Robust Trajectory and Power Control for Cognitive UAV Secrecy Communication.

This paper investigates the physical layer security issue in an unmanned aerial vehicle (UAV) aided cognitive radio network. Specially, a UAV operates as an aerial secondary transmitter to serve a ground secondary receiver (SR) by sharing the licensed wireless spectrum assigned to primary terrestrial communication networks, and in the meantime multiple eavesdroppers (Eves) try to wiretap the legitimate UAV-to-SR link. Under the assumption that the location formation of the Eves is imperfect, we jointly optimize the robust trajectory and transmit power of the UAV over a finite flight period to maximize the SR's average worst-case secrecy rate, while controlling the co-channel interference imposed on the primary receivers (PRs) below a tolerable level. The design is formulated as a non-convex semi-infinite optimization problem that is challenging to be optimally solved.

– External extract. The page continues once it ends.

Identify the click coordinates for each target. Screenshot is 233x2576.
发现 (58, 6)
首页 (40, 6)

To deal with it, we first prove that the considered problem can be simplified as a more tractable one, which resolves the location uncertainties of the Eves without the aid of S-Procedure adopted in conventional methods. After that, an efficient iterative algorithm based on successive convex approximation (SCA) is developed to obtain a locally optimal solution. Numerical simulations are provided to demonstrate the effectiveness of our proposed algorithm and offer important system design insights.